Delegates who attended the Coast Longshore Division Caucus in San Francisco last month, provided a warm embrace to Honduran dock union leader Victor Crespo and two co-workers who addressed the Caucus on March 4.
Delegates pledged their solidarity and unanimously voted to convene the two-week Caucus in honor of Crespo’s father, who was killed by anti-union death squads in Honduras on January 27.
Before delegates left town, there was one last piece of unfinished business – a group visit to the Honduran Consulate in San Francisco on Friday, March 7th.
Around noon, a large group of delegates, pensioners and supporters gathered for a short but spirited march along San Francisco’s historic Market Street, where dockworkers and supporters had marched silently eighty years ago to honor the martyrs who were killed during the West Coast Maritime Strike on March 5, 1934 – Bloody Thursday.
When the crowd arrived at the office building housing the Honduran Consulate, marchers quickly filled the hallways, staircases and elevators that led to the Honduran Consulate on the 5th floor.
ILWU International President Bob McEllrath, Vice President Ray Familathe and Southern California Pensioners Group President Greg Mitre entered the Consulate offices and requested a meeting with the Honduran official in charge.
While members chanted outside in the hallways, McEllrath, Familathe and Mitre met with the Honduran official to explain the problems that followed ICTSI’s newly privatized terminal operation at Puerto Cortés in Honduras where union members have faced violent attacks from police, military troops and antiunion death squads. Details about Victor Crespo’s case were provided, including the recent attacks by death squads who murdered Crespo’s father and injured his mother.
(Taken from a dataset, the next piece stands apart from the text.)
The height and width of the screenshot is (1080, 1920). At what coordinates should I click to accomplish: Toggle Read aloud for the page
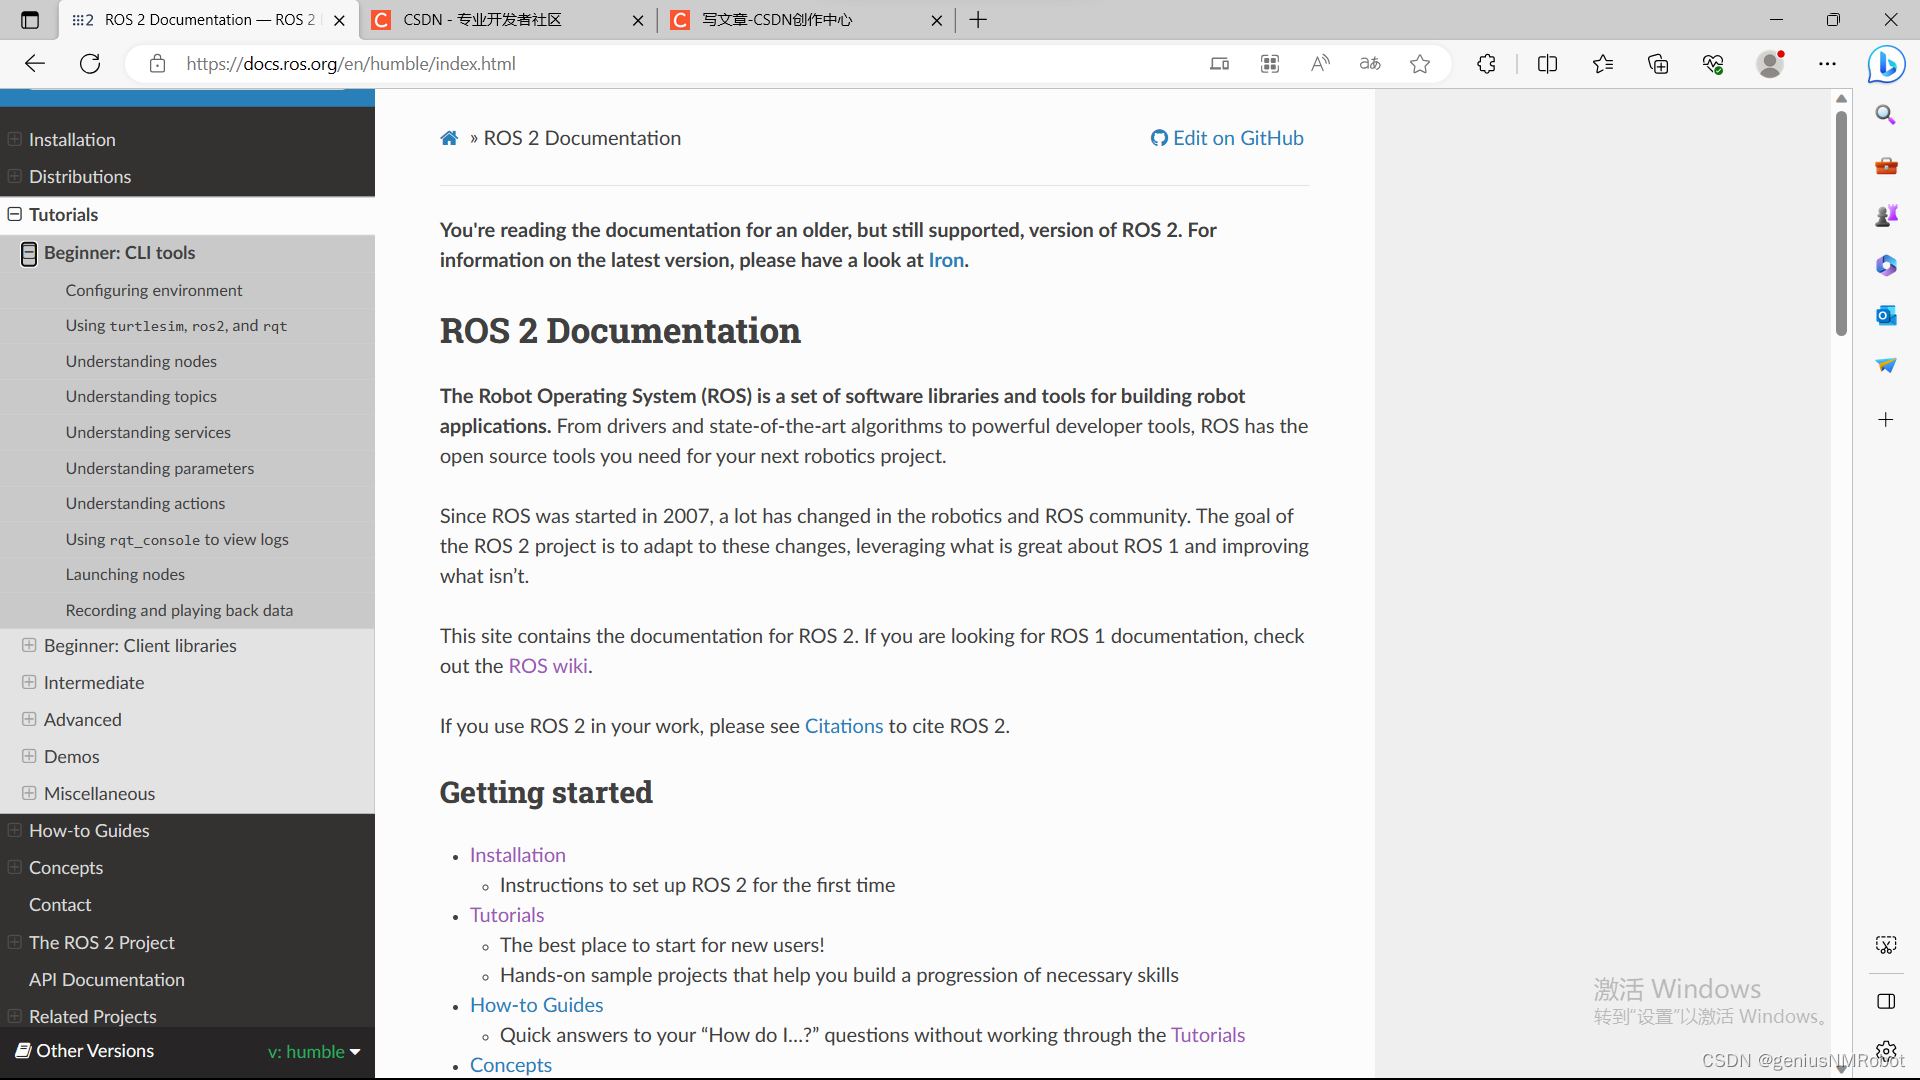pos(1319,63)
“We made it clear to the consulate that these kind of attacks on workers and unions were outrageous and unacceptable, no matter where in the world they happen,” said McEllrath. After receiving assurance that the ILWU’s concerns would be immediately conveyed to top Honduran government officials, the group left the Consulate, vowing to return if necessary.
“I think we made our point,” McEllrath told the crowd of supporters who assembled outside the consulate building after the event.
“And we’ll keep pushing until there’s justice for our brothers and sisters in Honduras.